Se dice que, al borde de un precipicio, el miedo no es causado por la inminencia de la caída, sino por el oculto deseo de provocarla. Esto es el vértigo: el miedo vivo a la pasión encubierta.
Y la caída/ supone/ un modo de quedar a la deriva/ abandonarse a algo que habrá de pasar a pesar del deseo/ y desear/ entonces/ dolorosa y dulcemente/ el fondo.
Vidrios rotos, suicidios múltiples, palabras que suponen, por lo menos, cierta decantación de la tristeza. ¿Qué queda después del amor?
Antes, un cuerpo que se va y deja su estela triste, y se va cayendo a las primeras luces de la tarde. Luego, un cuerpo que se queda atascado en otro cuerpo, que intenta iluminarse con las primeras sombras (consecuencia lógica de la tarde y el destierro). Un incendio: añoranza de pajarraco hastiado que busca levantarse en su ceniza, erigir su plumaje de fuego. Al fin, otro cuerpo. De aire. Atravesado por todo. Más vulnerable, sin quererlo.

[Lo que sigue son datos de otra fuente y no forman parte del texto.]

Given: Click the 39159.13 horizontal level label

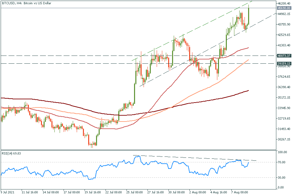Looking at the screenshot, I should click(x=284, y=63).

El que habla es el otro, el que observa es el otro (el que fue o el que es u otro que ha renunciado a él mismo). El que habla desde su orilla es el otro, biografía apretujada en un puño que todo lo arroja a la basura, y la segunda mano que une, amorosa, los retazos.
Y además de las manos divididas está el objeto, lo arrojado, la abstracción aborrecida, amada, posesa del lirismo del desencantado, que no espera más/ sino que el sonido se disipe/ y apagarse.
[Más allá más acá, sin pretender ser causa que sostenga otra causa. (Revista Deriva, no. 1)].